--- Records for this exercise ---
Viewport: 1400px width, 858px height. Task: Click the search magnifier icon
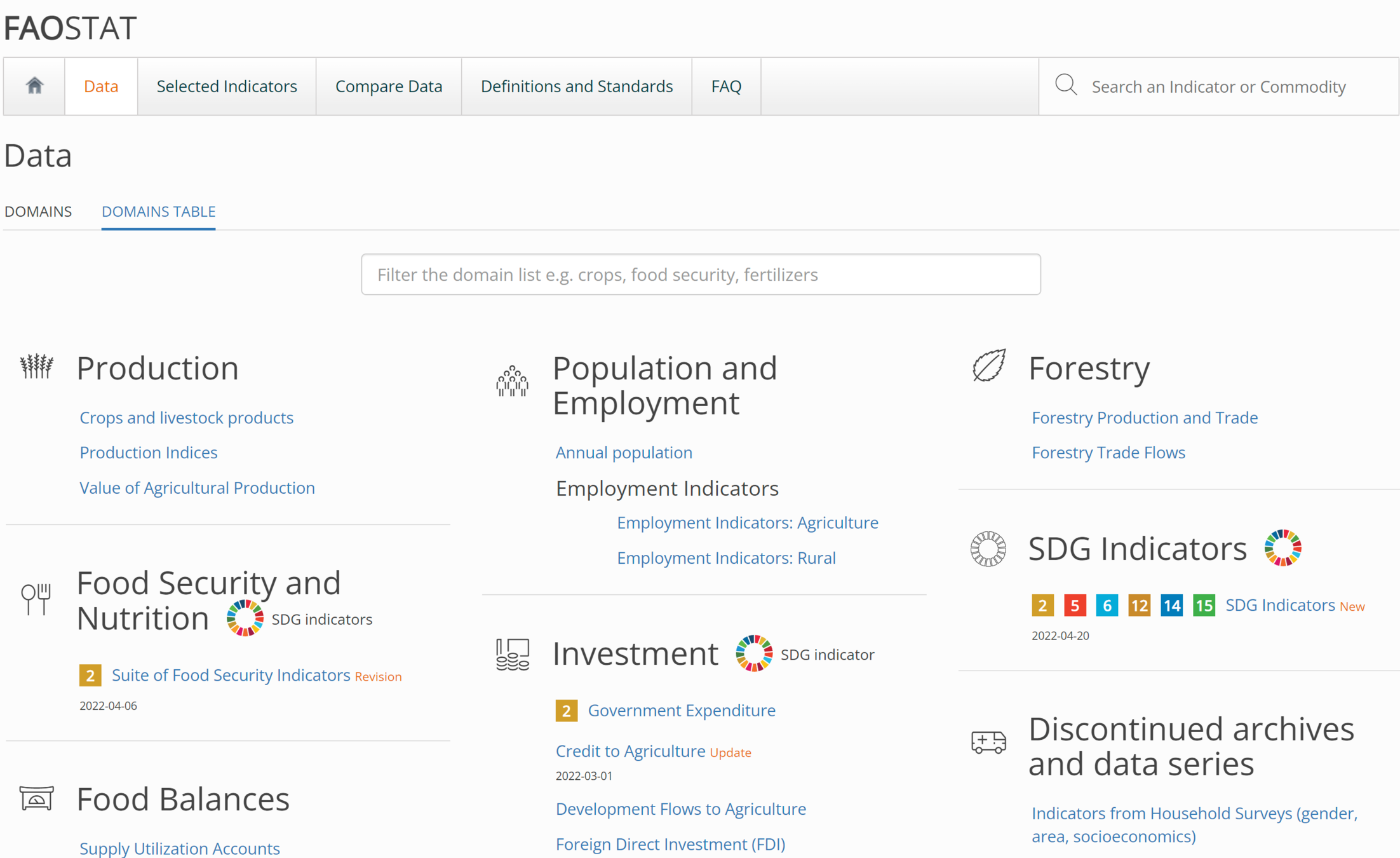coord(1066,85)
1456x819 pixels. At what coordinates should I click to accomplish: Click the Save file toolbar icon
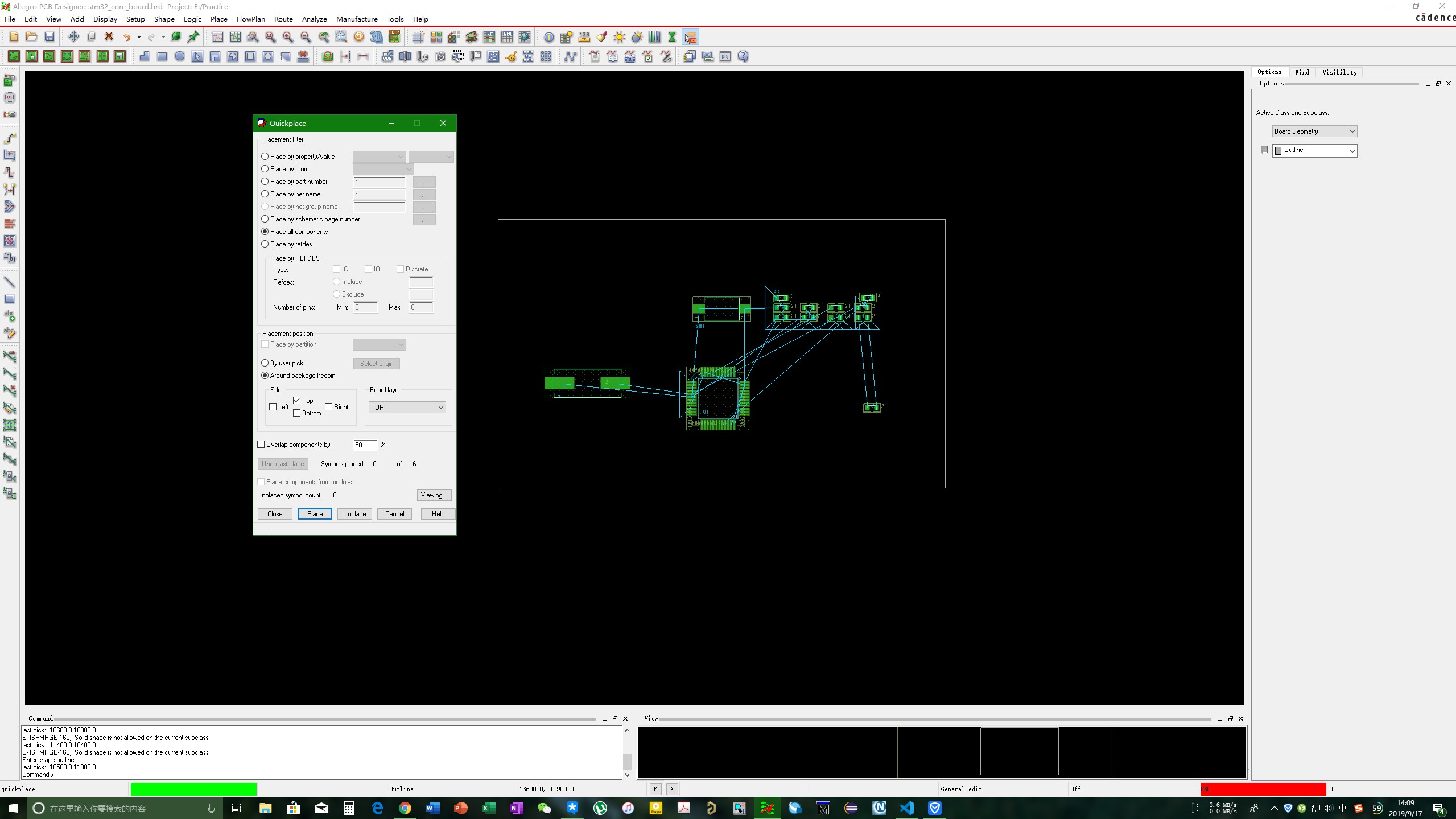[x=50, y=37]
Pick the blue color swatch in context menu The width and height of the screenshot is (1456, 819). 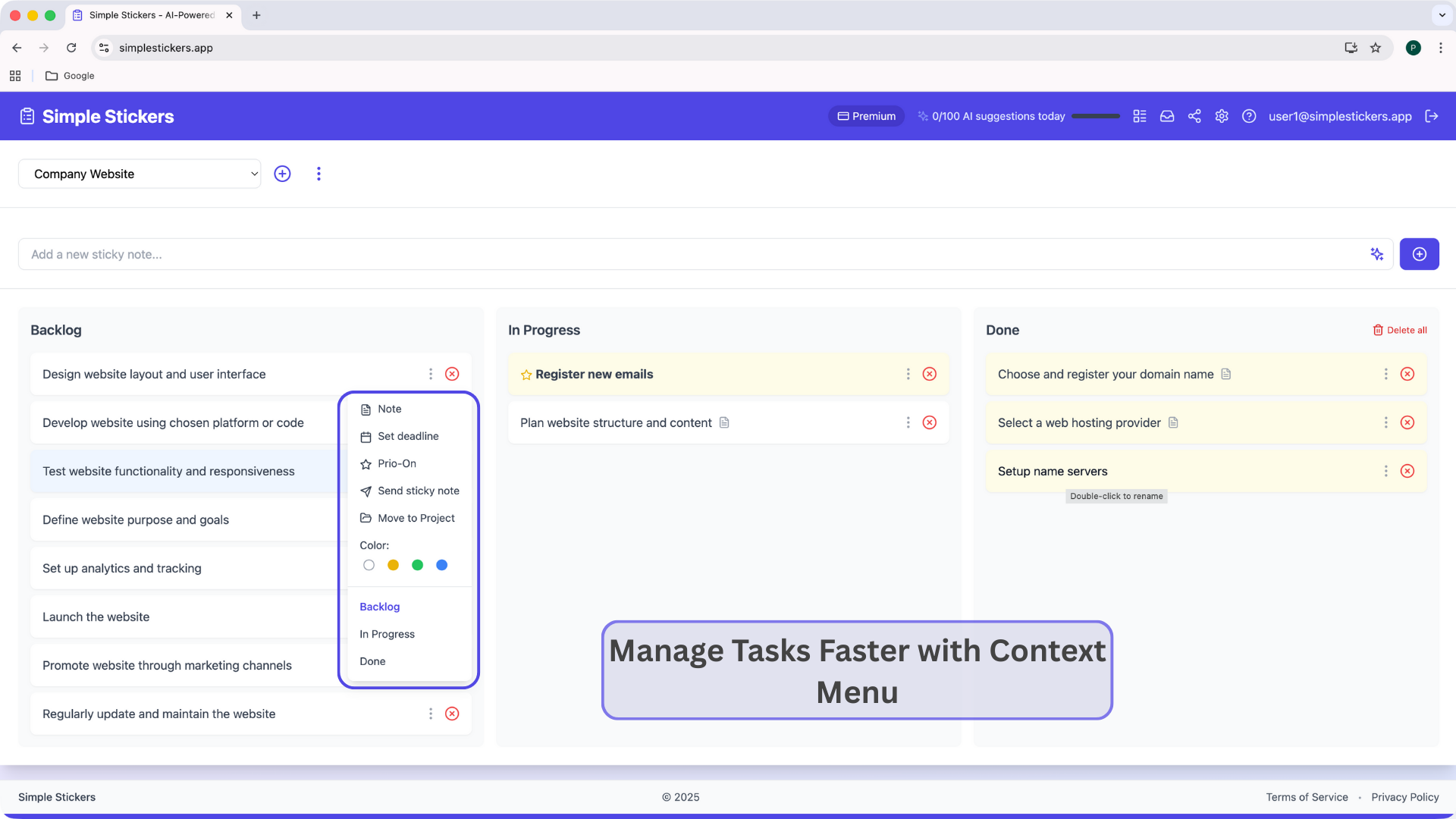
---
Aim of the task: Write out the whole listing exactly, with no pictures.

Answer to this problem:
Viewport: 1400px width, 858px height. Task: Click the search magnifier icon
coord(1066,85)
1456x819 pixels. At what coordinates should I click to accomplish: Click the Save file toolbar icon
[x=50, y=37]
Pick the blue color swatch in context menu The width and height of the screenshot is (1456, 819). 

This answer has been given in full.